Continue monitoring for borers and clean-up as well.  Don’t allow foliage from other fast-growing perennials to encroach on the iris plantings.  This is a good time to order new iris rhizomes.  A great source for selecting the best and latest “tried and true” introductions is the AIS bulletins.  You will find the current winners and invaluable TB Symposium Popularity Poll listings.  Check on-line for listing of the Dykes Medal winners.  You will also find the advertiser’s section very helpful for ordering.  If you are not already a member of the American Iris Society, consider joining.  You will receive quarterly bulletins that contain full color photographs with many informative articles.  Contact for more information.

Evaluate for replanting and division of rhizomes.  Tall bearded iris should be divided every three or four years.  If crickets are present and eating holes in rhizomes, cover the rhizome temporarily with creek sand.  The Charlotte Iris Society holds its annual rhizome sale in July or August.  Dig and prepare rhizomes to contribute to the sale.  (This is when the foliage is cut in a fan shape on the dug rhizomes and plants disinfected with a 10% solution of Clorox, the rinsed and dried).  Prepare new beds for irises.  Remember to check the pH (6.8 to 7.2) and adjust with lime as necessary.  Consider making raised beds.  Potted irises can benefit from alfalfa pellets and bone meal, bedded irises as well.

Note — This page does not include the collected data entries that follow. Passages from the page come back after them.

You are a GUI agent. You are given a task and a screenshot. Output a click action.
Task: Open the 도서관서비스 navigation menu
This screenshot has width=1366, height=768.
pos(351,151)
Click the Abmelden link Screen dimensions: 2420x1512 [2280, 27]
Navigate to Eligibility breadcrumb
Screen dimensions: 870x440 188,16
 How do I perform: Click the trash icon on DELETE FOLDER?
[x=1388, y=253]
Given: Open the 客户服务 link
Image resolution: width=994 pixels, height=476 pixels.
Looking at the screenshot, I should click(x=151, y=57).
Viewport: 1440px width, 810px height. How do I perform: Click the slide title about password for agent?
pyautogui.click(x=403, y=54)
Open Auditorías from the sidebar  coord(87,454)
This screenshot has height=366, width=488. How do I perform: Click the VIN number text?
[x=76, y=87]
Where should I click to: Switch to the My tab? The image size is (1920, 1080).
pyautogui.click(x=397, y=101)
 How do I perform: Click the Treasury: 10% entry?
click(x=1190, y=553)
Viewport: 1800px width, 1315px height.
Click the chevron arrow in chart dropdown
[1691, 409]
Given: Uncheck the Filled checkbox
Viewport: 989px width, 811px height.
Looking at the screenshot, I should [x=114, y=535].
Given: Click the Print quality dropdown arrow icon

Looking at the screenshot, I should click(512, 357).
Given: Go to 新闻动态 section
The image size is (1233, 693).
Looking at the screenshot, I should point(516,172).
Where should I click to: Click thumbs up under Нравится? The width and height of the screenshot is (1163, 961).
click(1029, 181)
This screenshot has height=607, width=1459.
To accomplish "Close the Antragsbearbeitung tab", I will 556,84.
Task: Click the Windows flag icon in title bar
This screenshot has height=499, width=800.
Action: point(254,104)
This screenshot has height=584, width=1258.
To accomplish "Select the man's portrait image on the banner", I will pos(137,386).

Continue planting, remember “good planting rules” with the rhizome’s top exposed to the sun.  Monitor for borers and water plants as needed.

This is that exciting time when orders placed earlier will be coming to your mail box.  Make permanent labels (CIS sells them) and diagram the plantings for identification in the event a label is misplaced or lost to animal damage.  Nothing is more disheartening than to have lovely bloom stalks and no idea of its identity.

In this NC area, we can still plant irises.  Squirrels like to dig to hide acorns in newly dug areas, so check that they haven’t dug your plants as well.  Fertilize again with a low nitrogen fertilizer, such as 5-10-10.  Remove any totally browned foliage.

If you must still be planting, place a rock or brick on the rhizome temporarily to prevent it from heaving in freezing and thawing during the winter.  Continue to enjoy re-blooming stalks.  Be judicious in removing falling leaves from the plantings.

Enjoy the holidays!  Remember, gardening is a compromise with the weather, work when you can.  Gardening is therapy mixed with a full dose of passion.  Happy New Year!